### WRITTEN PROBLEM A:
In the rugby article, rewrite the paragraph beginning "With Grant Williams and Canan Moodie" in a shorter form that keeps its main facts.

# start of EXCERPT PROVIDED

Springboks v Georgia: Five takeaways as Rassie Erasmus unearths ‘special partnership’ while ‘question mark’ remains at 10

James While
Springboks head coach Rassie Erasmus and fly-half Sacha Feinberg-Mngomezulu (inset).

Springboks head coach Rassie Erasmus and fly-half Sacha Feinberg-Mngomezulu.

Following a 55-10 victory for the Springboks over Georgia in Mbombela on Saturday, here’s our five takeaways from the international clash.

The top line

South Africa continued their winning ways at the Mbombela Stadium as they disposed of a physical and gnarly Georgia in a competent display that perhaps never quite hit the heights of handling that their supporters would have wished to see.

With Grant Williams and Canan Moodie, and Ruan Nortje and Marnus van der Merwe starring in the backs and forwards respectively, the Boks used their traditional pillars of set-piece brilliance and carrying physicality to slowly erode the Georgian challenge, despite the visitors drawing first blood with Vano Karkadze crashing over after only two minutes.

However, as South Africa’s scrum and maul platform started to rumble, the Boks never looked like anything other than the high quality side they are, despite the disruption and effort of the Lelos, who can be mighty proud of their afternoon’s work.

# end of EXCERPT PROVIDED
# start of DATASET ROWS

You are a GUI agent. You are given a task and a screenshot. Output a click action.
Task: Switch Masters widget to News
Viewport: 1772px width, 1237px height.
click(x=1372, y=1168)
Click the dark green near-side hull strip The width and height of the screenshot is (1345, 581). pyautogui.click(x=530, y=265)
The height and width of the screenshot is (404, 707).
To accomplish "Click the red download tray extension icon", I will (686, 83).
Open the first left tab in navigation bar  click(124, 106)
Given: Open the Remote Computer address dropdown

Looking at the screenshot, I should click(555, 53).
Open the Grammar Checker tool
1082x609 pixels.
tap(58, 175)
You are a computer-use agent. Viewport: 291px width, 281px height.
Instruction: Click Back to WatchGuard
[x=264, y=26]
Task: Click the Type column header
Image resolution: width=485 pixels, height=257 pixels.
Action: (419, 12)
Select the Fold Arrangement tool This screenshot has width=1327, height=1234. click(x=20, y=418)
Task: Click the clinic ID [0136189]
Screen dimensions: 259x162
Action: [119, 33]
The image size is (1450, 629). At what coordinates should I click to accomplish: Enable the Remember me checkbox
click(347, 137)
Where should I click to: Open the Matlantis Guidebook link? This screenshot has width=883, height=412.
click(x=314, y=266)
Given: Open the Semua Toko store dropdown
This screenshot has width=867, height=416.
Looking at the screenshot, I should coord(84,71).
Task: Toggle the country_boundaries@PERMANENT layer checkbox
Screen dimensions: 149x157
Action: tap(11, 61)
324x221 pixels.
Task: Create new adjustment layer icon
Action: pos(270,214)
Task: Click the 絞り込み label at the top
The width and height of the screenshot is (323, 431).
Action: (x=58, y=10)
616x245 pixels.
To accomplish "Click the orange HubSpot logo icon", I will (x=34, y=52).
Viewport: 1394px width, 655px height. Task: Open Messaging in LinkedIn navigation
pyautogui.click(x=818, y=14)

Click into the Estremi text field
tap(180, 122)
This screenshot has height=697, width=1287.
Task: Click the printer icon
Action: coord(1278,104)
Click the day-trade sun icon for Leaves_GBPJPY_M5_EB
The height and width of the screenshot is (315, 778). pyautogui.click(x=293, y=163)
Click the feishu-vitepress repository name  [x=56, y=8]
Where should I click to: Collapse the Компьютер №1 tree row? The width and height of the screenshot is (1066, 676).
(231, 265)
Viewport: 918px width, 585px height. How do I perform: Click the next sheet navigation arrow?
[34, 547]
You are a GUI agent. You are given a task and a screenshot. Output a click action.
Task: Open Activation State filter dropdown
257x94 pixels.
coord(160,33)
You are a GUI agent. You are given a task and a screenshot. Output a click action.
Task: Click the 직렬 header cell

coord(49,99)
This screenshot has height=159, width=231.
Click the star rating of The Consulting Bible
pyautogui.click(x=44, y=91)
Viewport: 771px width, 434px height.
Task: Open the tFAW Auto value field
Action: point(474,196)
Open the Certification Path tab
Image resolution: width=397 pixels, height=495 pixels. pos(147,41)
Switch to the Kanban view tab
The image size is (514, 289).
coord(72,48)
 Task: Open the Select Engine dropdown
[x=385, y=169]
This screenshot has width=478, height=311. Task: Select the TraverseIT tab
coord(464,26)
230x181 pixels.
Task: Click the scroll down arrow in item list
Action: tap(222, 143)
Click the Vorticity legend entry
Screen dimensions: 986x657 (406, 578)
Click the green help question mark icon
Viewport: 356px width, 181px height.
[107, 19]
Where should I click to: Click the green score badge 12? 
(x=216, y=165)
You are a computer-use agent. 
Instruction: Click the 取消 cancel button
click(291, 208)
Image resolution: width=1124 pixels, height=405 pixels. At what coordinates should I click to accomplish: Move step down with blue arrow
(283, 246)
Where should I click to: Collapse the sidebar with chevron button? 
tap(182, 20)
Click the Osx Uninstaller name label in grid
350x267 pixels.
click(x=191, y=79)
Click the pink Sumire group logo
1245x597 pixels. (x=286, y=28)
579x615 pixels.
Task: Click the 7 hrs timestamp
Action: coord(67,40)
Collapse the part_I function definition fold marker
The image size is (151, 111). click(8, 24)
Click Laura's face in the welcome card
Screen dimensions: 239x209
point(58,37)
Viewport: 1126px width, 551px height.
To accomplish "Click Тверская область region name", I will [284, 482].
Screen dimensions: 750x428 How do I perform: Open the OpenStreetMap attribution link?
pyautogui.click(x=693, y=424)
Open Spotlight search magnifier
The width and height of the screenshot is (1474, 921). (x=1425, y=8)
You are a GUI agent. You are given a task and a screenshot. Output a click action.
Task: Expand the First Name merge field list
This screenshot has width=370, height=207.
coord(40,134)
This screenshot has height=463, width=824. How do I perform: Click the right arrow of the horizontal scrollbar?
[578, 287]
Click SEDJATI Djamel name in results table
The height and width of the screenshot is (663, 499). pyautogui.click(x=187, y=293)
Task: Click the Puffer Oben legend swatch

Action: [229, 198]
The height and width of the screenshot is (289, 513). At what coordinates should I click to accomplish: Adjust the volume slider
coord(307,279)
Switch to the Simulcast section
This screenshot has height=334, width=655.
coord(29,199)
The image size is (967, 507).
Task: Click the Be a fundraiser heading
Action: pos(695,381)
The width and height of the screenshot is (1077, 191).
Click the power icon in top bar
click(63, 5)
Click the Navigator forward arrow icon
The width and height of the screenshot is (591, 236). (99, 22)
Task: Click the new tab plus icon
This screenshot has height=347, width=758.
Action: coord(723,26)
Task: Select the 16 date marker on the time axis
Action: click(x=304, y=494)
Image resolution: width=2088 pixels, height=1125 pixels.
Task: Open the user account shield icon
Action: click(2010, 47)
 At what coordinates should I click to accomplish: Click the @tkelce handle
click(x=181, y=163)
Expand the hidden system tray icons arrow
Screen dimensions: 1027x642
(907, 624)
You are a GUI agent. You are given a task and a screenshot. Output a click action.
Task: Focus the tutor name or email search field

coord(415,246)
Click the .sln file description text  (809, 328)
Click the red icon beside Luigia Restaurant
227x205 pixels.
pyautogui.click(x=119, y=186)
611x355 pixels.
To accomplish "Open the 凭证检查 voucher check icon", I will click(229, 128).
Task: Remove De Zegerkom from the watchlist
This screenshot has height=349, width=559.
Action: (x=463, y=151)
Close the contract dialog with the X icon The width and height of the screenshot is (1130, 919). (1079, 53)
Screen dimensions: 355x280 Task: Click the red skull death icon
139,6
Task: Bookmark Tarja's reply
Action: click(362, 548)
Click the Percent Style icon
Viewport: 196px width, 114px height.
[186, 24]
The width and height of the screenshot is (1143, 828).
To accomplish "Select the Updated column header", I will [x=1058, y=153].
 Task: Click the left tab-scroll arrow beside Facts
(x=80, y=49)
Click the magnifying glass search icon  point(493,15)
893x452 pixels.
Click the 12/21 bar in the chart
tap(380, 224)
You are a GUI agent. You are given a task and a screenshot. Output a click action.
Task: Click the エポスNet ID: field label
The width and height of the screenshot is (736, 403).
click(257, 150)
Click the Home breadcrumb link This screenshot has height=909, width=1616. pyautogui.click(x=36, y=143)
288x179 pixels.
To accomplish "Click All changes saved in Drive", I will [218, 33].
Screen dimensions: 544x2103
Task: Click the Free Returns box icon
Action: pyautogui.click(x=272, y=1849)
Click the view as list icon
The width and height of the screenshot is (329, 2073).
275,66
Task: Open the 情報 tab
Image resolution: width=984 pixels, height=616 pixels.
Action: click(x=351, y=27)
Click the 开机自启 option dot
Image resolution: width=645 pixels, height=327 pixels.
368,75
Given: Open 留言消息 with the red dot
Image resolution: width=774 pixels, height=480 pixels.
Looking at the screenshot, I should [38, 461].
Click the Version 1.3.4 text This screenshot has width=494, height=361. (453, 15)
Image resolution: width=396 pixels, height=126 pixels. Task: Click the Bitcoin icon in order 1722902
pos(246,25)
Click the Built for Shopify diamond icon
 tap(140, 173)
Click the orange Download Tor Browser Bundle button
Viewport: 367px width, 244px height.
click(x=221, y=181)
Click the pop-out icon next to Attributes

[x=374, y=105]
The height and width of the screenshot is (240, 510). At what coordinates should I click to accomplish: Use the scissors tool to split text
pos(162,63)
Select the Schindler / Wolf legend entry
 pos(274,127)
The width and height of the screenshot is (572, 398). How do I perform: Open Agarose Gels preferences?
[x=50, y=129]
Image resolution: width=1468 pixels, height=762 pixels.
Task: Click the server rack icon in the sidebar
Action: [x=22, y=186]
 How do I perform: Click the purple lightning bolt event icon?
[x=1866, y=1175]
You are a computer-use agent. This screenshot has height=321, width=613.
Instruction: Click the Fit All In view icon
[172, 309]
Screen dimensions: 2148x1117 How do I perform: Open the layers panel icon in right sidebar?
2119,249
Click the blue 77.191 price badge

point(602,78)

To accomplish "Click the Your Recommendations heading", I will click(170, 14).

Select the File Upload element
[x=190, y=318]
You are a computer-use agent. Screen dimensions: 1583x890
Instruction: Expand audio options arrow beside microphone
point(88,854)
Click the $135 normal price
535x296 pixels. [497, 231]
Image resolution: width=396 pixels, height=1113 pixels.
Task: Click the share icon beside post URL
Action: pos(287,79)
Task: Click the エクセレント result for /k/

# end of DATASET ROWS

### WRITTEN PROBLEM B:
Copy the records, starting with the line with "will click(170, 14)." and going on through the end of the records.

### SOLUTION A:
Grant Williams and Canan Moodie starred in the backs, and Ruan Nortje and Marnus van der Merwe starred in the forwards. The Boks relied on their set-piece brilliance and physical carrying to wear down Georgia gradually, even though Vano Karkadze scored first for the visitors after only two minutes.

### SOLUTION B:
To accomplish "Click the Your Recommendations heading", I will click(170, 14).

Select the File Upload element
[x=190, y=318]
You are a computer-use agent. Screen dimensions: 1583x890
Instruction: Expand audio options arrow beside microphone
point(88,854)
Click the $135 normal price
535x296 pixels. [497, 231]
Image resolution: width=396 pixels, height=1113 pixels.
Task: Click the share icon beside post URL
Action: pos(287,79)
Task: Click the エクセレント result for /k/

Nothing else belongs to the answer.